◆ What to work on
1 > Reproduce the passage about Henry Reeks between "However, despite this" and "records (Reeks 1873).", inclusive.
2 > Express the records between the lines holding "The image size is (1000, 682)." and "click(337, 744)", inclusive, as a JSON list of strings with one string per line and no blank lines.

◆ Selected extract

▶

Henry Reeks, of Thruxton, Andover, England, resided at Cow Head from August 1866 to August 1868. The main purpose of his stay was to observe and record Newfoundland birds. Unfortunately, during the course of a winter ramble, he contracted a severe case of frostbite that resulted in the amputation of several of his toes. He was thus bed-ridden for much of the rest of his stay, and unable to travel far from his residence.

However, despite this great hinderence, Reeks did manage to compile a list of 212 Newfoundland birds. As well, he recorded a list 371 Newfoundland vascular plants, and even kept detailed daily weather records (Reeks 1873).

About his plant collections, he wrote: "The specimens for the most part were kindly brought me by the settlers or their children, and under such circumstances, as one may naturally suppose, were generally of the most wretched description ... not having my press or drying paper with me the specimens were generally thrown aside after examination, or placed between the leaves of a book, whence they often got lost."

The accuracy of Reeks' records (both botanical and zoological) has been variously maligned by some recent authors, but it must be remembered that, 150 years ago, the state of reference materials, and, in fact, the overall knowledge of North American flora and fauna, was not what it is today! As well, we must take into account Reeks' colourful disclaimer, above.

Interestingly, though, despite the occurrence of several "limestone" outcrops on the Cow Head Peninsula, very close to where he resided, Reeks did not record a lot of "limestone plants". He did, nonetheless, note that the Laurentian Primrose (Primula laurentiana) was "common" in the area, as it is today.

◀

◆ Record excerpts

▶

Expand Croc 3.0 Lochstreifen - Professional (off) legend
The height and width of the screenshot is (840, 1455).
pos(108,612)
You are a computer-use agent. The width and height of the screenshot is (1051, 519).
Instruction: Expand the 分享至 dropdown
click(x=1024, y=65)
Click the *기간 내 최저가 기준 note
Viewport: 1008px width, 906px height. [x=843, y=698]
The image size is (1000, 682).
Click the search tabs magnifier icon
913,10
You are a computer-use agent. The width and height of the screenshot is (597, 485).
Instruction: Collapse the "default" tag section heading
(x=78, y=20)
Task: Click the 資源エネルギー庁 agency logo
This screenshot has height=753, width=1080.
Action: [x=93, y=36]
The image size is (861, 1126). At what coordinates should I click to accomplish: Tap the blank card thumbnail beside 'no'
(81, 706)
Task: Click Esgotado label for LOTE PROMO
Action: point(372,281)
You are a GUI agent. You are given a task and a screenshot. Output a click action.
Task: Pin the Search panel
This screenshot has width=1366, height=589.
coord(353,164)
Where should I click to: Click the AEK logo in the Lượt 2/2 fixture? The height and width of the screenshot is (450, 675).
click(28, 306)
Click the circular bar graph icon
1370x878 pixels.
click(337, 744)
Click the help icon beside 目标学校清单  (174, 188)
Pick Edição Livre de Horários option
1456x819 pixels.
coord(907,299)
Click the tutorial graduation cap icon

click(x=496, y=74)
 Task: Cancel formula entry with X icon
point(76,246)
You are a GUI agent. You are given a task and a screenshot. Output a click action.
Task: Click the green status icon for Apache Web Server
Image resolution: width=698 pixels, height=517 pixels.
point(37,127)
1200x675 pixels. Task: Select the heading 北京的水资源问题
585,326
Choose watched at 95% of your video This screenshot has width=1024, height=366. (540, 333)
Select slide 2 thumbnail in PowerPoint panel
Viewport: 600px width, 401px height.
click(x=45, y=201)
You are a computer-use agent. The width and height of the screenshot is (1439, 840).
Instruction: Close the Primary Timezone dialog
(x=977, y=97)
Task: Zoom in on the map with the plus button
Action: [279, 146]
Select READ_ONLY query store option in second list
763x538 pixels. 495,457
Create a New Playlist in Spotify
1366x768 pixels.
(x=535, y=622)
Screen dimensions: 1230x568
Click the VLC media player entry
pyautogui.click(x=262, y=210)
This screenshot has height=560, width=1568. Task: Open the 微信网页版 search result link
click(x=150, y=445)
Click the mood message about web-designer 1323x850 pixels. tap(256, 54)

◀

◆ Responses in order
1 >
However, despite this great hinderence, Reeks did manage to compile a list of 212 Newfoundland birds. As well, he recorded a list 371 Newfoundland vascular plants, and even kept detailed daily weather records (Reeks 1873).

2 >
[
  "The image size is (1000, 682).",
  "Click the search tabs magnifier icon",
  "913,10",
  "You are a computer-use agent. The width and height of the screenshot is (597, 485).",
  "Instruction: Collapse the \"default\" tag section heading",
  "(x=78, y=20)",
  "Task: Click the 資源エネルギー庁 agency logo",
  "This screenshot has height=753, width=1080.",
  "Action: [x=93, y=36]",
  "The image size is (861, 1126). At what coordinates should I click to accomplish: Tap the blank card thumbnail beside 'no'",
  "(81, 706)",
  "Task: Click Esgotado label for LOTE PROMO",
  "Action: point(372,281)",
  "You are a GUI agent. You are given a task and a screenshot. Output a click action.",
  "Task: Pin the Search panel",
  "This screenshot has width=1366, height=589.",
  "coord(353,164)",
  "Where should I click to: Click the AEK logo in the Lượt 2/2 fixture? The height and width of the screenshot is (450, 675).",
  "click(28, 306)",
  "Click the circular bar graph icon",
  "1370x878 pixels.",
  "click(337, 744)"
]